Assignment:
Only the lines below from the one containing "Task: Click the" through the one containing "How do I perform: Click" belong in the answer, repeated exactly and without pictures.

Data for review:
━━━━━━━━

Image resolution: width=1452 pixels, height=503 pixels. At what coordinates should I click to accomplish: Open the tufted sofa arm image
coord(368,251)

━━━━━━━━

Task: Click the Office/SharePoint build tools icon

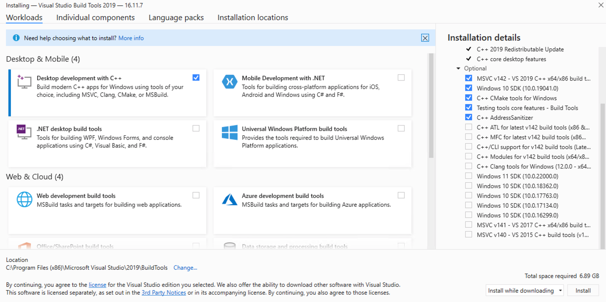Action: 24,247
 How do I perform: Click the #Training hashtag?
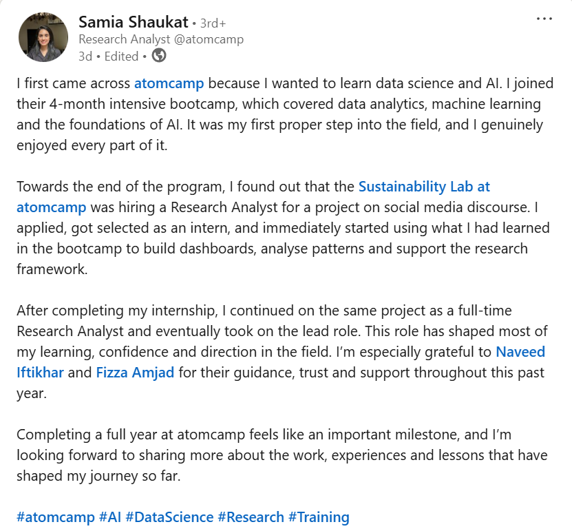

━━━━━━━━

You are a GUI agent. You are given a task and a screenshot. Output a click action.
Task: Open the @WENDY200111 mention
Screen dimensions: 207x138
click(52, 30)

━━━━━━━━

Response to this task:
Task: Click the Office/SharePoint build tools icon

Action: 24,247
 How do I perform: Click the #Training hashtag?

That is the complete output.